Hay una
mujer. Hay una mujer en la esquina y mira a su niño - que no pasa los tres años
- jugar con una vaquita roja y sucia de pestañas largas, ojos de caricatura,
estáticos y permanentemente alegres. Tiene rueditas y el crío la arrastra de
acá a allá en un pasto de concreto. La sube por momentos al único pedazo de
tierra con grama: un ficus que se alimenta del humo de los buses.
Su
padre vestido de payaso hace lo que sabe hacer frente a su público que acelera
los motores, seres bufando adentro de los automóviles. No da risa, da pena,
pero no se rinde. Allí va de nuevo con el nuevo rojo, a hacer payasadas y se
abren dos ventanillas y dos quetzales. Es un ser invisible por lo tanto
invencible, porque nadie repara en él y torea motocicletas mientras se ríe y la
mujer abre los ojos alegremente. No es sujeto a robo, no es sujeto a muerte, no
es sujeto a esa idea de progreso que reza la valla de metal 25 metros arriba.
Esa
mujer es la misma que le maquilla en la mañana, esa mujer se sienta en el dintel
de la puerta a ver pasar el sol y a ver crecer la grama del ficus, y a ver
crecer a su hijo en la escuela de la banqueta. Mira esa mujer, el mundo pasar a
ras de llanta, sentada y parada, cargando a un niño que ríe con una sonrisa
plena. La infancia es ese espacio donde todo sorprende y la alegría es jugar a
tirar piedras contra las piedras.
Desde
la mañana y desde hace tres años visita esta mujer con su familia a esa
esquina.

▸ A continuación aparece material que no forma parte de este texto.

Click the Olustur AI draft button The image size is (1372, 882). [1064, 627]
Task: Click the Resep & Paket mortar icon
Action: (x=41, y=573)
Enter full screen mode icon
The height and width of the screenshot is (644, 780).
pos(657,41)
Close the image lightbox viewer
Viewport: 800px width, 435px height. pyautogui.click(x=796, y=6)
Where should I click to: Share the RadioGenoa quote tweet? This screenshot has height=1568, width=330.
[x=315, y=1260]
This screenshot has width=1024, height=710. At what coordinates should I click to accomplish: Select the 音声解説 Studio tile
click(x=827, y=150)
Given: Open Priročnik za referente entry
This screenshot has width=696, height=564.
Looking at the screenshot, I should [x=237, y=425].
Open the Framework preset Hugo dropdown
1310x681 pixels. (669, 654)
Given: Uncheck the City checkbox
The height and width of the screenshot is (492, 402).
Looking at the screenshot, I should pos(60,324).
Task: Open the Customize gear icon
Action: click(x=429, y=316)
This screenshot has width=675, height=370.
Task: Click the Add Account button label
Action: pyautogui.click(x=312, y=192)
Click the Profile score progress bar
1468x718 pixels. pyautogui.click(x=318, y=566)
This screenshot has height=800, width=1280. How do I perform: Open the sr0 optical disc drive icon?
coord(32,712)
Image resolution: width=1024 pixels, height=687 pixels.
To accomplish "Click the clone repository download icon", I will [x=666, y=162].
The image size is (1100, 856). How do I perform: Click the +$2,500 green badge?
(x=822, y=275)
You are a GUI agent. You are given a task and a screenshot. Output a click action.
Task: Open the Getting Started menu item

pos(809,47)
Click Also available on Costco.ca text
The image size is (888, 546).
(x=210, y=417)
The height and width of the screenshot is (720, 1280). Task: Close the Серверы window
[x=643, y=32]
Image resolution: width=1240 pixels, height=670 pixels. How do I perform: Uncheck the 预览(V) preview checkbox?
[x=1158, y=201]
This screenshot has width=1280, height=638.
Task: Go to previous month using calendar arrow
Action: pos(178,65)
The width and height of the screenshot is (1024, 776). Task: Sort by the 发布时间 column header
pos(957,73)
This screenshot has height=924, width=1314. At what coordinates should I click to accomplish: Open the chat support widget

Es su oficina sin renta, es la calle a punto de atropellarlos. Es la
hora de la siesta, puedo ver al niño acostar en la grama, bajo la sombra del
árbol a la vaca de plástico, para que no sufra calor y duerma luego de una
jornada de juegos. La cuerda es sucia como una avenida y se extiende a lo largo, el viento de Noviembre mueve la cuerda y la avenida se mueve con ella, con las hormigas motorizadas, hipnotizadas con las líneas intermitentes del asfalto.
Se
acurruca en los brazos de la madre, esa mujer arrulla a su niño sentada,
también es ella una niña del polvo. He pasado cerca de la escena y la escucho cantarle
al infante la misma canción que me cantaba mi nana Carmen en las noches de
Escuintla: Mish, mish, mish / Mishito mío
caza ratones / Por los rincones. Ya es de noche y el niño duerme como
tantos otros felinos sucios, equilibrando la vida en la orilla de la banqueta y
ese abismo debajo llamado calle. Sueña que cae en sus cuatro patas.